Mewarisi sejarah yang mempersetankan gerakan perempuan mengasingkan kita dari banyak hal. Bergerak, bagi kebanyakan dari kita, selalu berada di dalam dikotomi domestik versus publik. Padahal semua yang radikal direproduksi di ruang-ruang domestik. Pemberangusan gerakan buruh juga mengantarkan kita pada masyarakat kapitalis yang semakin mengindividualisasi dan mematikan kolektivitas. Kebebasan hanya datang pada mereka yang punya kuasa, baik itu kapital atau pun pengetahuan.

Setiap malam adalah jahanam, kelam dan mengancam, tapi seperti mereka kami ingin merebut kembali warisan yang telah dirampas dari ibu-ibu ideologis, pengetahuan yang dimutilasi itu, dicacah-cacah hingga hilang bentuk, dibakar, dikubur dalam-dalam sampai pusat bumi. Tapi bumi muak dan muntah, menghamburkan amarah beramai-ramai almarhumah. Tak ada warisan hari ini, cari sendiri makananmu!

Rebut

Kami ingin mewarisi segala yang dianggap sebagai aib dalam sejarah versi penguasa dan tidak pernah diselesaikan dengan benar.

Kami ingin menggugat hak kami sebagai ahli waris, atas hal yang tidak diwariskan,

Di kemudian hari, kami ingin mewariskannya tanpa terkecuali.

Kami menuntut lebih dari sekadar warisan materiil--kami merebut hak untuk mendefinisikan ulang, hak untuk mengubah, hak untuk bernafas lega. Karena merawat bukan berarti tunduk.

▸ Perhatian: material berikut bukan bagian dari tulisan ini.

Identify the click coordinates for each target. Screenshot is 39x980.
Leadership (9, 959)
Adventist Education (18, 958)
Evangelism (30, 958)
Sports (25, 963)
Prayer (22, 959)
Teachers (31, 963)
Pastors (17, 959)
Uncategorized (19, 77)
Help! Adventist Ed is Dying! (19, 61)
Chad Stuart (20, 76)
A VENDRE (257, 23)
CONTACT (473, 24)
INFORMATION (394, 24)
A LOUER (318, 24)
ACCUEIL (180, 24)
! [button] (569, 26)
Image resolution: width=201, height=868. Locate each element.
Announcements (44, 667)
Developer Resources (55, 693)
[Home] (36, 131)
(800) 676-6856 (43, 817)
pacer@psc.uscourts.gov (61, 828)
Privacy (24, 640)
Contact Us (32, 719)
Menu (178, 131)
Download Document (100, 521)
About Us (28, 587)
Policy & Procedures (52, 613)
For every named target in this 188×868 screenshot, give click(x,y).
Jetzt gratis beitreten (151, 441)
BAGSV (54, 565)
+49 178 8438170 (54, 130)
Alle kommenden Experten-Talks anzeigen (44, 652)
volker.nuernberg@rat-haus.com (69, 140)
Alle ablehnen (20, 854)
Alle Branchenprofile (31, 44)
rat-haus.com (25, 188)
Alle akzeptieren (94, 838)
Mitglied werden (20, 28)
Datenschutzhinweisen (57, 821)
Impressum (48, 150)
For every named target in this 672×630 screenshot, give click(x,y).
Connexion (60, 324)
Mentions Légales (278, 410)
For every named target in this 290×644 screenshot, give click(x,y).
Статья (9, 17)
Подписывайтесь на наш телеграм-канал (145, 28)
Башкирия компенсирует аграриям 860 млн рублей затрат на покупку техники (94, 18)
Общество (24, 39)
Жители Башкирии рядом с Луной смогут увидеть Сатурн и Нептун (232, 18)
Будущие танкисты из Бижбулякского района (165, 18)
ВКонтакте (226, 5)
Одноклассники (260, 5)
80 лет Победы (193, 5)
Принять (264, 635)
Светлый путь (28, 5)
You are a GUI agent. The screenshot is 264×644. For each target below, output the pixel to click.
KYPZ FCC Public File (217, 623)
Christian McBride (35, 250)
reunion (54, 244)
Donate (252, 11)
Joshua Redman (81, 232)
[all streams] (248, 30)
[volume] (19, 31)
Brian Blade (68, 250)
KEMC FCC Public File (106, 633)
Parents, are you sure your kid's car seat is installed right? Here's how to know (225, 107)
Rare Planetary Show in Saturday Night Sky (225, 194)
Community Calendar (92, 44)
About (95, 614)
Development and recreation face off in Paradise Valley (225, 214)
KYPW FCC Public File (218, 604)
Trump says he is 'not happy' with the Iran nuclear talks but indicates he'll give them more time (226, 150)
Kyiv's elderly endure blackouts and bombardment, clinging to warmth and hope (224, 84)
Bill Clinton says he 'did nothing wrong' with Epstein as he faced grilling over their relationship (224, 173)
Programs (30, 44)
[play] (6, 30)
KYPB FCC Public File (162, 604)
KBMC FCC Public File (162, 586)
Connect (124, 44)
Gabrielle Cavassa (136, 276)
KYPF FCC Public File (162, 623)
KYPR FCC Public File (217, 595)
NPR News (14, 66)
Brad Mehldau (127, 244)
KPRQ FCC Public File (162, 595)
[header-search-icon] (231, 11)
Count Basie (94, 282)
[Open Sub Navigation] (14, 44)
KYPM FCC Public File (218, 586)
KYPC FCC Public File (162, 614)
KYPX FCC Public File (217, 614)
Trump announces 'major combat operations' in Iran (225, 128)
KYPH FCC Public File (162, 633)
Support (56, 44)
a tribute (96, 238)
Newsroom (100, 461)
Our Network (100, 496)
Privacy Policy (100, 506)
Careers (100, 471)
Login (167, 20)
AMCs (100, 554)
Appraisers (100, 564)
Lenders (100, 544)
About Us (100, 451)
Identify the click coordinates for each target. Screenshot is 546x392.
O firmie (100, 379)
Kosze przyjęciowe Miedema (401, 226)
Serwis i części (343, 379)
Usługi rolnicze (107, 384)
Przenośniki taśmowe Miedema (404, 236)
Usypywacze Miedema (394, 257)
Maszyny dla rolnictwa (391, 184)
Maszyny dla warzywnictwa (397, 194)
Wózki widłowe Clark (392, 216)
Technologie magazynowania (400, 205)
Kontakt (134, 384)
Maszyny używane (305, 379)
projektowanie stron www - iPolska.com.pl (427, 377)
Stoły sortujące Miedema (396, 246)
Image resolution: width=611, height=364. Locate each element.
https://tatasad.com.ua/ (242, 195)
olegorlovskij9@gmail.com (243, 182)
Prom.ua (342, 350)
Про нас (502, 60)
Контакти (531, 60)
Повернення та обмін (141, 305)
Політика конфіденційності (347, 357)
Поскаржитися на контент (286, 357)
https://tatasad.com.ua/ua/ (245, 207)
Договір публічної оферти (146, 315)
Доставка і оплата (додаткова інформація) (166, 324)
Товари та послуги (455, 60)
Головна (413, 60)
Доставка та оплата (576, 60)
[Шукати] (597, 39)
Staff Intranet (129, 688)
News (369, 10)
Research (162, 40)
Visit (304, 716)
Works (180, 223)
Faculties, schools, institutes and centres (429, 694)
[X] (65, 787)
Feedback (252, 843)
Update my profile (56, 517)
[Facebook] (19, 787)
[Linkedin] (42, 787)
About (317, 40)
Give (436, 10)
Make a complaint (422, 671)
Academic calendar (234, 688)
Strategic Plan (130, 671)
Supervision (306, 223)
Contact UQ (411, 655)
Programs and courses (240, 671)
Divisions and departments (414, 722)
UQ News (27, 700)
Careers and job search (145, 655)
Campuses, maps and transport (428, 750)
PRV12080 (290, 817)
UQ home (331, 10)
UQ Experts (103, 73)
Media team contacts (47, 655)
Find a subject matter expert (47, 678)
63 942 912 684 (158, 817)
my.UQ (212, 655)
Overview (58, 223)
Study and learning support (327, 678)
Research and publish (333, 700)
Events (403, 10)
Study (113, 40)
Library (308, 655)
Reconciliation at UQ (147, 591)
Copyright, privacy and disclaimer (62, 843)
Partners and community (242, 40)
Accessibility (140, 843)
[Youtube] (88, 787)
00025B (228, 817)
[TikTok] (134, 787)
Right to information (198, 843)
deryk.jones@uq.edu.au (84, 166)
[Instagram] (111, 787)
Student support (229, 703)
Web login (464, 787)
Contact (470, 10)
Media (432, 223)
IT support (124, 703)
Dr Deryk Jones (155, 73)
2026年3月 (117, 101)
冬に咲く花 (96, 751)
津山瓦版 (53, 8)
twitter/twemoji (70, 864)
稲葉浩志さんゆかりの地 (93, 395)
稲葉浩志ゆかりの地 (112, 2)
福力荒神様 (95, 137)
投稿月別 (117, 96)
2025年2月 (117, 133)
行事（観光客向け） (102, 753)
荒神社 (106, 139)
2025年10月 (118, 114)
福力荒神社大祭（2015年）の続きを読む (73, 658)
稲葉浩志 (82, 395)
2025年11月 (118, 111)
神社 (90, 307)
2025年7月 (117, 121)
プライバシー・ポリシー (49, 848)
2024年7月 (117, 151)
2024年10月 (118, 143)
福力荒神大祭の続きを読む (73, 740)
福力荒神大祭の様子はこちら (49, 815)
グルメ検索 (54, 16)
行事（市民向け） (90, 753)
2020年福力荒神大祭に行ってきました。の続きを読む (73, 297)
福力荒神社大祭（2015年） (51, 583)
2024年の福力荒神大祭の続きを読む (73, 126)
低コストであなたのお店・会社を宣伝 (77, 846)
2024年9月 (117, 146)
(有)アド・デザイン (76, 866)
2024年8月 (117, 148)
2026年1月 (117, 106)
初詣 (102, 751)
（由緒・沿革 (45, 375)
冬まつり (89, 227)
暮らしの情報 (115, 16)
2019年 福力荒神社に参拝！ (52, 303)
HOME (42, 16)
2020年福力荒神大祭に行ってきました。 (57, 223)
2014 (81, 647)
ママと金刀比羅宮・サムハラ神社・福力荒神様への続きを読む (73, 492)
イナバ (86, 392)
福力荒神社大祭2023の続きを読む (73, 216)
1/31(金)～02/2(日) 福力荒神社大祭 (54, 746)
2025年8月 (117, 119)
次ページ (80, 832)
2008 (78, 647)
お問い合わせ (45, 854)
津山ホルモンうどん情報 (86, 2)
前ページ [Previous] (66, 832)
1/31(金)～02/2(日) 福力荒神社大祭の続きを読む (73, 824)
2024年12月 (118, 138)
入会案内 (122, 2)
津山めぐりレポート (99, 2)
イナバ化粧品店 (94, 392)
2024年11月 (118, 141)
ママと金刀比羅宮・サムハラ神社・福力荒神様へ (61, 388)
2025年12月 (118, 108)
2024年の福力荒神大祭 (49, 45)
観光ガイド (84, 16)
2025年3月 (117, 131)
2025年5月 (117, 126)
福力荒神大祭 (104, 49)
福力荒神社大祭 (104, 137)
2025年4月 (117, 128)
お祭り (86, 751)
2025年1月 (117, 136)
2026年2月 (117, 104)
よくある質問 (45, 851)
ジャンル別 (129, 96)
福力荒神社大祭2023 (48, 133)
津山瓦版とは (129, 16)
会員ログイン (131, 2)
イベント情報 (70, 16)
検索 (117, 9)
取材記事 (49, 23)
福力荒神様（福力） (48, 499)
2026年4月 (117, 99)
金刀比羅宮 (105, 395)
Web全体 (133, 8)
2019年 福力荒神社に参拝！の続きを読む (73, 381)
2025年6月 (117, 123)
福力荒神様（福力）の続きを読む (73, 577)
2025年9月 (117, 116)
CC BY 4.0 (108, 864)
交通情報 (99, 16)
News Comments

Berbagai inisiatif kolektif, dari perempuan, masyarakat adat, buruh, dan beragam identitas gender dan seksual, mewariskan ilmu pengetahuan yang secara intim terhubung dengan satu sama lain. Mama-mama di Papua berjuang untuk melindungi hutan karena bagi mereka hutan adalah bagian tidak terpisahkan dari kehidupan–kesadaran yang harus diwariskan kepada anak cucu. Kelompok buruh menularkan semangat perlawanan dari generasi ke generasi. Sementara itu, teman-teman kwir berusaha melestarikan ruang aman, praktik merawat, dan penerimaan bagi semua ke generasi muda. 

Kami ahli waris kebudayaan haram yang ditoreh Murniasih, Kakinya putus satu, yang tak hendak menyerupai siapa-siapa selain diri kami sendiri yang penuh luka, liar, dan kwir, kebudayaan yang ditempa alu lesung bertalu-talu untuk mengusir tujuh setan desa, dirajut tangan beramai-ramai oleh yang tak takluk ditakut-takuti neraka jahanam.

Saya adalah ahli waris dari perempuan berluka tanpa darah yang melawan perampas kebebasan, penindas terselubung di balik budaya. Sejarah dan luka yang ia miliki menjadi kekuatan terbesar bagi saya dalam gerakan perjuangan menentang ketidakadilan yang menimpa perempuan.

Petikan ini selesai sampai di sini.